The flu continues to be pervasive throughout the Hudson Valley , as reported influenza cases continue to rise throughout the nation, including two recent deaths in New York.
In the past week , there were nearly 12,000 confirmed influenza cases and more than 2,200 New Yorkers were hospitalized statewide with the flu, among the highest weekly numbers since health officials began reporting those statistics in 2004.
The flu epidemic has been so widespread that New York Gov. Andrew Cuomo declared a disaster emergency allowing pharmacists to administer vaccines to children and teenagers older than 2 years old.
“With flu cases reaching epidemic proportions in New York, we must do everything in our power to fight this virus and keep New Yorkers safe,” Cuomo said. “Once again, I urge all New Yorkers to help us combat this quick-spreading strain of flu and make sure they and their loved ones are vaccinated.”
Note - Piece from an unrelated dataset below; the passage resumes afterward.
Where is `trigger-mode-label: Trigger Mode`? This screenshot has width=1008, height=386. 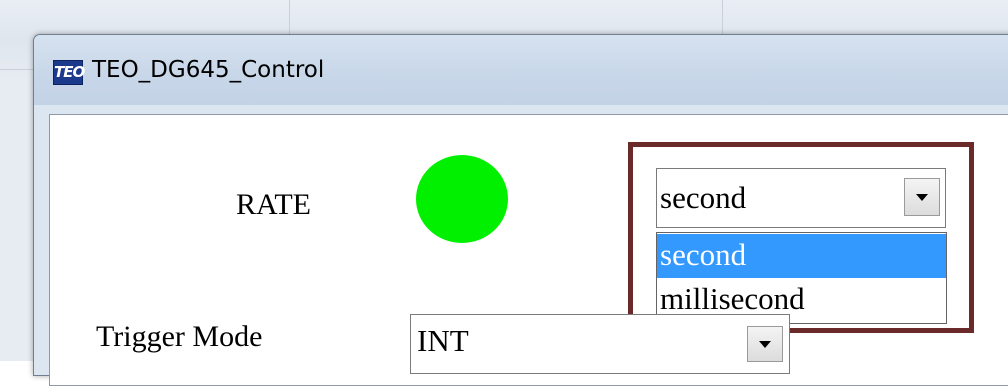 trigger-mode-label: Trigger Mode is located at coordinates (180, 336).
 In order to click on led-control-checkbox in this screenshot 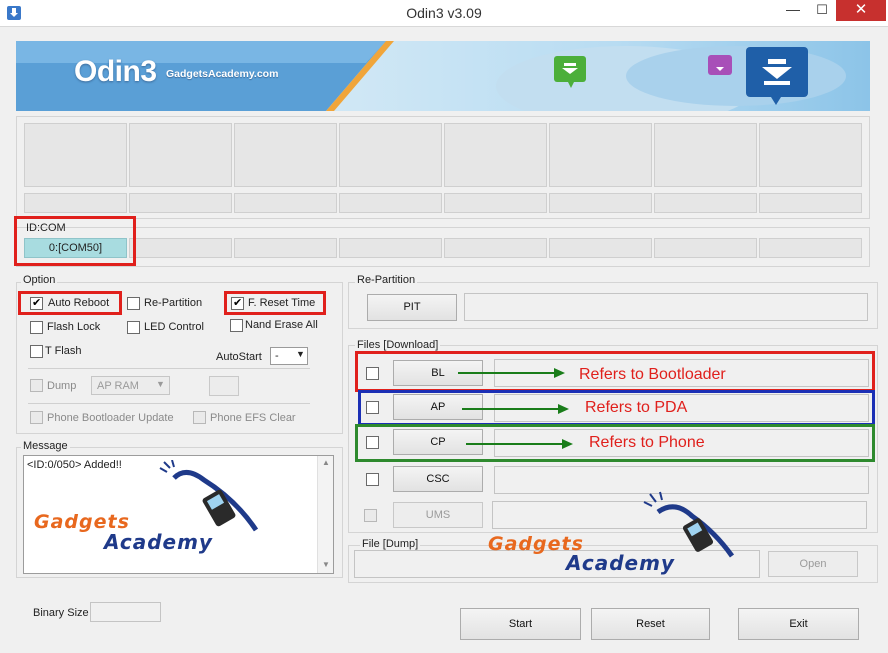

Cuomo’s proclamation came days after two children from New York City died, including an 8-year-old girl in Queens who suffered from an influenza-related illness. The flu season runs through May. To find a vaccine, one can call 311, click here or text “flu” to 877877.
Influenza activity has been rampant throughout the country, with nearly 100,000 confirmed cases during the season, according to the Center for Disease Control. In the first week of the year alone, there were 11,718 confirmed cases nationwide, including more than 30 pediatric deaths.
In order to battle the “flu epidemic,” Sen. Charles Schumer announced last week that he is calling on experts to help locals track which flu strains are hitting, which treatment are most effective and how to make a plan to fight influenza in all New Yorkers.
According to the CDC , the flu results in 31.4 million outpatient visits and 200,000 hospitalizations across the country annually. While flu seasons are unpredictable and can vary in severity each year, there are between 3,000 and 49,000 influenza deaths nationwide. This causes an estimated annual $87 billion total economic burden to U.S. businesses.
Over the past four years, 27 patients have died from the flu in New York State alone. Eight of those deaths occurred during last year’s flu season. As of January 27th, the weekly rate of New Yorkers hospitalized with influenza was the highest it had ever been since the Department of Health began reporting.